And on days without horrible, heartbreaking images – like those of the dead Syrian children in a pile, half-naked and staring into space – the Trump White House doesn’t shy at all from giving its blessing to autocrats.
Just Monday, Trump praised Egypt’s President Abdel-Fattah el-Sisi, who seized power in a 2013 military coup. Obama barred him from the White House, but Trump gave him the honor of a handshake in the Oval Office. “He’s done a fantastic job in a very difficult situation,” Trump said, which would be shocking to opponents who fill his prisons or the loved ones of protestors who have been gunned down in the street by el-Sisi’s security forces.
At his Mar-a-Lago resort on Thursday when Trump meets Chinese President Xi Jinping for the first time, human rights isn’t likely to be near the top of the agenda, either. Trump wants to talk about trade and North Korea, not about China’s crackdown on dissent and its political prisoners.
Then there is Trump’s mysterious relationship with Putin and Russia. He is far less critical of the Putin regime – despite its annexation of Crimea, its aggression in Ukraine and its interference in the U.S presidential election – than our loyal NATO allies, who he says don’t spend enough on defense.

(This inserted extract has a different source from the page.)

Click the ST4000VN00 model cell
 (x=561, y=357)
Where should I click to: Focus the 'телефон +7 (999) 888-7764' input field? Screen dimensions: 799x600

By treating foreign policy like real estate deals, Trump is calculating that fighting “radical Islamic terrorism,” as he insists on calling it, is far more important than democracy or human rights.
But when you embrace strongmen, you’re stained when they revert to their true character and do something horrific. Whatever voters wanted from Trump, they surely didn’t want him to ally America with dictators with the blood of innocents on their hands.